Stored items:
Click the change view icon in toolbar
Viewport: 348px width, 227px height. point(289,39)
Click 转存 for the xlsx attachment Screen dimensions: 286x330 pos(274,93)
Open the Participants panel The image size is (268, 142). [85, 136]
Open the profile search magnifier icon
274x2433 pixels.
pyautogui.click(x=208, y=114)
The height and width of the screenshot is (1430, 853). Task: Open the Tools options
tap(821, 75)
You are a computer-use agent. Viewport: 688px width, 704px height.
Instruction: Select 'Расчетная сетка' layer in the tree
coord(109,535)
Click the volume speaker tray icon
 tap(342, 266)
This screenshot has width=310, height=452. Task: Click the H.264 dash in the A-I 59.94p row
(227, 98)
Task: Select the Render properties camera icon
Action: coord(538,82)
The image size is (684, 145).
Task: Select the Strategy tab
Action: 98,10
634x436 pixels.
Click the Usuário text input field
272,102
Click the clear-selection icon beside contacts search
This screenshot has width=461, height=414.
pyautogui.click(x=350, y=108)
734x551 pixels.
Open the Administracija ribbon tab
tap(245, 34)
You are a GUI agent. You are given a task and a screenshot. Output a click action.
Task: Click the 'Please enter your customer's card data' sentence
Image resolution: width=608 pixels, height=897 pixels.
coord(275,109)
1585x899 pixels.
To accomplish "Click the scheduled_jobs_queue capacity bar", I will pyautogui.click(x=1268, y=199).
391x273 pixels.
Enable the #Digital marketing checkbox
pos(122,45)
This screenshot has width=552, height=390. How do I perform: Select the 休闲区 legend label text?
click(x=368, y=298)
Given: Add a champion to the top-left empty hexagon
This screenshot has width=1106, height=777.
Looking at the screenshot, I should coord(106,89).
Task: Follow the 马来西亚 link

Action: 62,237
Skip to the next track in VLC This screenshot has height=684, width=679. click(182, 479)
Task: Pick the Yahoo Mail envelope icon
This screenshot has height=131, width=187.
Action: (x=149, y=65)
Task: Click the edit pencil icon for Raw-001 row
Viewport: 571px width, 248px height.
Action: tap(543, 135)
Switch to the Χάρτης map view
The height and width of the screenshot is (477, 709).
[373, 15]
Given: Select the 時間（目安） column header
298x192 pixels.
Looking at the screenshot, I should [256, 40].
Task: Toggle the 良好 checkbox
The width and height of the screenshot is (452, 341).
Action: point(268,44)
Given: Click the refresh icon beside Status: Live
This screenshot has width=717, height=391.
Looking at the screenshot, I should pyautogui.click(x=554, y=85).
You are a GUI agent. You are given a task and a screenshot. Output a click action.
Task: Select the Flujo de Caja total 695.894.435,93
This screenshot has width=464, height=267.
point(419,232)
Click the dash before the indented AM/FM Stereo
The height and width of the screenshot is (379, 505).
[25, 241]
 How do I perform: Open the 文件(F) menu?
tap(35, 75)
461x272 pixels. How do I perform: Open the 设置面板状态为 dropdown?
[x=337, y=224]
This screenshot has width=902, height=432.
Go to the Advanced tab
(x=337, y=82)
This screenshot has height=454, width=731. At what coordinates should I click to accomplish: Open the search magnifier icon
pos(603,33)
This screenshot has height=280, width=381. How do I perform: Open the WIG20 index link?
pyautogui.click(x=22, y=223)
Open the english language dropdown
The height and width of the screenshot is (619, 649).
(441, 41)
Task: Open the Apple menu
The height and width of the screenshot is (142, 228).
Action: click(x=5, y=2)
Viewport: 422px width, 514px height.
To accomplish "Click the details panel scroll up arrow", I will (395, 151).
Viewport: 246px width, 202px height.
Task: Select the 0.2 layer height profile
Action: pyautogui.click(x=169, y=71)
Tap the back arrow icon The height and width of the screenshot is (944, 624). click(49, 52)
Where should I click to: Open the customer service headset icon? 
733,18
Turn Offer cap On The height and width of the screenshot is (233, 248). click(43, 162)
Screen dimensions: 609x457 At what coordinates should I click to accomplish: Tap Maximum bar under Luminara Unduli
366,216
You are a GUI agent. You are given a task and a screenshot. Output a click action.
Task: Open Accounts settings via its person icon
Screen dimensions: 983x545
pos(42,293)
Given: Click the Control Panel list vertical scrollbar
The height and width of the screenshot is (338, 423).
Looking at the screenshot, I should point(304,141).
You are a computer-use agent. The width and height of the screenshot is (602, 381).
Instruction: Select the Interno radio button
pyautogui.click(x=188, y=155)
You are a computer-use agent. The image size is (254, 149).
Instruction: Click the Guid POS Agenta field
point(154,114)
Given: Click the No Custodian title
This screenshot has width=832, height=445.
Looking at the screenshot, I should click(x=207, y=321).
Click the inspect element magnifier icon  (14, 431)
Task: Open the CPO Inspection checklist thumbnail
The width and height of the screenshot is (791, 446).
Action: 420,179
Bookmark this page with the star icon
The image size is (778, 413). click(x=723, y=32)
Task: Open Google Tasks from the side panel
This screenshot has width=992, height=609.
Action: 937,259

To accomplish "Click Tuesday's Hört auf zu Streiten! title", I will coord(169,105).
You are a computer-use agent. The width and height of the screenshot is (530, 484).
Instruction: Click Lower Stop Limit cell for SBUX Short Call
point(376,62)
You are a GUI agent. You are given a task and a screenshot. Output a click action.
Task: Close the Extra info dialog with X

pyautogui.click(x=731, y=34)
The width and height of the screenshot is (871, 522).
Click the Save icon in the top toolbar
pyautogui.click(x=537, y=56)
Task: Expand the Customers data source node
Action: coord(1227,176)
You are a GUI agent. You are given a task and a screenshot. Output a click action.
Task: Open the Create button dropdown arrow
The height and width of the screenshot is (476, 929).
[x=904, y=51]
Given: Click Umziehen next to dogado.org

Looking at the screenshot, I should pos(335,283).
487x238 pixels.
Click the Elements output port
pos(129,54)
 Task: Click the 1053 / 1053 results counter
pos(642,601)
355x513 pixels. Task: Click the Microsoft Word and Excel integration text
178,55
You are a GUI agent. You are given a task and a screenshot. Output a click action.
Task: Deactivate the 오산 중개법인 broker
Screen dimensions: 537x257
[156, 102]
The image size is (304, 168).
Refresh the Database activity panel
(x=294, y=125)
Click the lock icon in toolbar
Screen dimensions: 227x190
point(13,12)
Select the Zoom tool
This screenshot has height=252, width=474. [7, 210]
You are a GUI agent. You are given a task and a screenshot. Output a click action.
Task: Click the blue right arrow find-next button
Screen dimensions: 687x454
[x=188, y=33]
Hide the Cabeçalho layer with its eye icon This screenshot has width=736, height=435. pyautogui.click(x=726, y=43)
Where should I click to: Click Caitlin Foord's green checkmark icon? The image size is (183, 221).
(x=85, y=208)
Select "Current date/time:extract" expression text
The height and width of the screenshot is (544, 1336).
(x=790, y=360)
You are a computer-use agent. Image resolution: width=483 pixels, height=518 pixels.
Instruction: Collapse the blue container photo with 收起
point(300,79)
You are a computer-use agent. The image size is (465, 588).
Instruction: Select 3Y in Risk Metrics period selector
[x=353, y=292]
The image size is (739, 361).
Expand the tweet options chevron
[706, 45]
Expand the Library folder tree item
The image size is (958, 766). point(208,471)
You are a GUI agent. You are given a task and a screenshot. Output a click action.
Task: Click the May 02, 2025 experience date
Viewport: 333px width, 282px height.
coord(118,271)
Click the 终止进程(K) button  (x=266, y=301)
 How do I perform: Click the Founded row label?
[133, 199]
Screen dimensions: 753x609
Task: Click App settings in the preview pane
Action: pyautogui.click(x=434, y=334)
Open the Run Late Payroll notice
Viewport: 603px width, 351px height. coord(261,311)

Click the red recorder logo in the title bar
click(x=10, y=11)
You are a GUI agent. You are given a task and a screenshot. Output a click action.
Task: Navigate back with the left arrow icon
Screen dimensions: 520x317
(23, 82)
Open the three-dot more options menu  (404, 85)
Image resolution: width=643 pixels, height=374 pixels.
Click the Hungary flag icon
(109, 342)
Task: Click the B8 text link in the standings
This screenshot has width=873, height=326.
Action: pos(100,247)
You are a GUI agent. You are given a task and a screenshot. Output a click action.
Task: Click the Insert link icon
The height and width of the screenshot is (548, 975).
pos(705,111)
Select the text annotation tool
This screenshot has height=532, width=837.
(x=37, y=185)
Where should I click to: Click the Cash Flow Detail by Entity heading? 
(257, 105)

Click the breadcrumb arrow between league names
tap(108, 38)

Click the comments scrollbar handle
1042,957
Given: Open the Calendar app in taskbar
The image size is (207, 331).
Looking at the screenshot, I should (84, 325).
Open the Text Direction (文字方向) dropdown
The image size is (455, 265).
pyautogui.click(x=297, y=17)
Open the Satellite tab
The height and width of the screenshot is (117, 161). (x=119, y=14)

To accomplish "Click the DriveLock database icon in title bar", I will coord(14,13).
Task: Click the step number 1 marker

#### ASSIGNED TASK
Please copy the line holding "The height and width of the screenshot is (548, 975)." and all lines after it to the end of the records, exactly, and nothing else.

#### ANSWER FOR THE TASK
The height and width of the screenshot is (548, 975).
pos(705,111)
Select the text annotation tool
This screenshot has height=532, width=837.
(x=37, y=185)
Where should I click to: Click the Cash Flow Detail by Entity heading? 
(257, 105)

Click the breadcrumb arrow between league names
tap(108, 38)

Click the comments scrollbar handle
1042,957
Given: Open the Calendar app in taskbar
The image size is (207, 331).
Looking at the screenshot, I should (84, 325).
Open the Text Direction (文字方向) dropdown
The image size is (455, 265).
pyautogui.click(x=297, y=17)
Open the Satellite tab
The height and width of the screenshot is (117, 161). (x=119, y=14)

To accomplish "Click the DriveLock database icon in title bar", I will coord(14,13).
Task: Click the step number 1 marker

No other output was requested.